Reading passage —
Argentina is leading the pack. Milei’s presidency successfully challenged the status quo. MERVAL is the top-performing index. Two catalytic events, the anticipated removal of currency controls and legislative elections, would spark further run in Argentinean equities in 2025.
Regarding elections, Chile will hold presidential elections in November 2025, while Colombia and Brazil will in 2026. Chile can benefit from a rising copper deficit and political shift. Colombia is in a similar position as Argentina in 2021/2022. So, the election may spark investors’ interest. Brazil, too, may benefit from a political change.
Energy independence
The world has been spoiled with cheap and easily accessible energy from Russia and the Middle East. We are not in Kansas anymore. New alliances emerge, and the old are destroyed. Having access to cheap and reliable energy sources is crucial for every country's role in the global chess game.
The beneficiaries are companies that operate floating energy assets and oil services. They will follow the money. From FLNGs to OSVs, the Atlantic is the new hot spot for fossil fuel projects. It's all about low geopolitical risk and proximity. For the EU mainly, the latter implies no dependency on global choke points like Suez/Bab-el-Mandeb.
Reshuffled supply chains
Global bifurcation brings supply chain shifts. Some of the changes will be gradual, while others will be unexpected. The Red Sea crisis is an example of the latter. In other scenarios, the change will be slow yet imminent. A good example is the regionalization of trade due to extensive trade wars.

Provided material —
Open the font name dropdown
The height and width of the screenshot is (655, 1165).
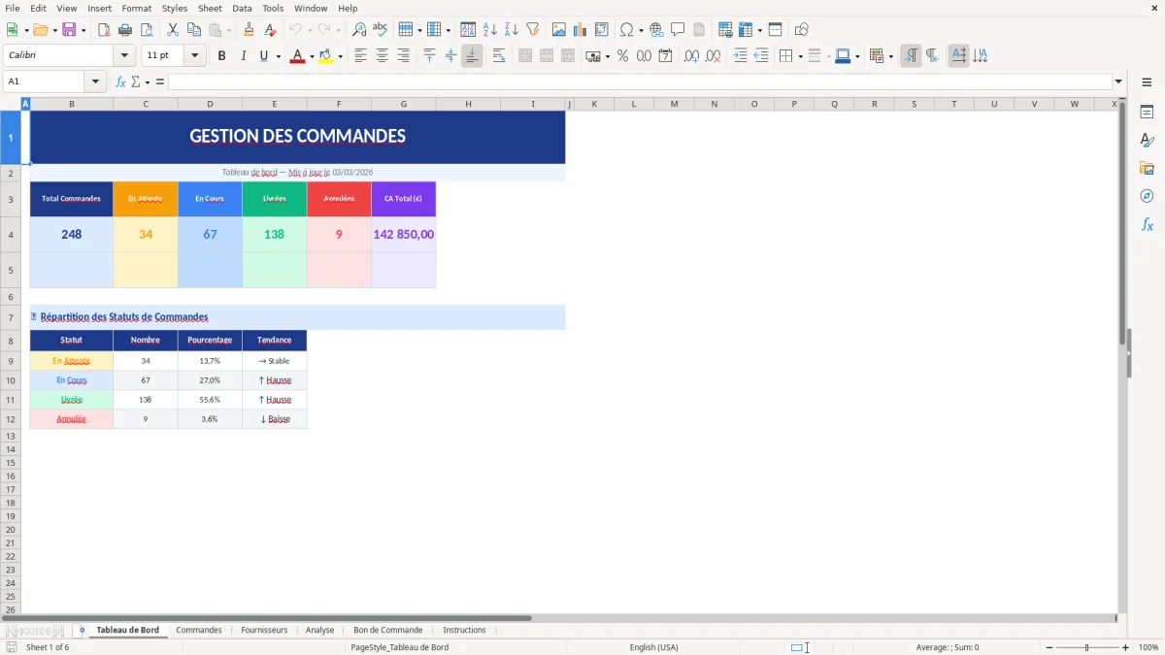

Task requirements —
1. Decide whether each statement agrees with the market outlook, answering yes or no and quoting the words that settle it: (a) Chile will hold presidential elections in November 2025. (b) MERVAL is the worst-performing index. (c) The Red Sea crisis is an example of a gradual supply chain change.
2. Carry on the market outlook from its last sentence.
The material has no connection to the market outlook.

Answers by item number —
1.
(a) Yes: "Chile will hold presidential elections in November 2025"
(b) No: "MERVAL is the top-performing index."
(c) No: "Some of the changes will be gradual, while others will be unexpected. The Red Sea crisis is an example of the latter."

2.
A heuristic: The higher the global entropy, the higher the regionalization, and the higher the demand for smaller vessels.
Yet, not all ships are equal, and not only smaller cargo vessels are lucrative. Considering supply fundamentals (order book, aging fleet, shipyard capacity) and growing tonne-mile demand, I find Capesiez bulkers, VLCC tankers, smaller LPG carriers, and ice-class LNGs the most attractive.
Fiat money devaluation
Fiat money devaluation became the norm. I believe we are approaching an inflection point in the next 10-15 years when economic systematic issues will become unrepairable. The reason is not a secret. For the last 16 years, the debt growth rate has been higher than the production growth rate. There is no cheat code to escape consequences.
Gold started to move to the East, not the first time in human history. India and China have a long-standing affinity with gold. Sooner rather than later, the West will wake up and appreciate gold for what it is: the ultimate store of value. Consider gold and silver miners and call options for major miners.
NewEconomy idea is cryptocurrencies and the required software/hardware. I am neither a proponent nor an opponent of crypto as a safe haven. However, I see asymmetric opportunities in companies that provide “picks and shovels” for crypto miners.
As you can see, the selection of themes is eclectic: emerging markets, shipping, energy, mining, and crypto “picks and shovels.” Thus, we have endless opportunities to build the Great Intersection Portfolio.
Another tip: for BeyondEquity investors, the more liquid names also offer attractive options and bonds. So, depending on investors' goals, skills, and tolerance, they can pick the right idea coupled with the optimal tool.
Final Thoughts
Successful market participants often have an innate curiosity about the surrounding world. Stay open to unexpected opportunities in overlooked corners.
I hint where to dig deeper: REEs, real estate in Argentina, offshore supply vessels, smaller LPG carriers, and crypto “pick and shovels.”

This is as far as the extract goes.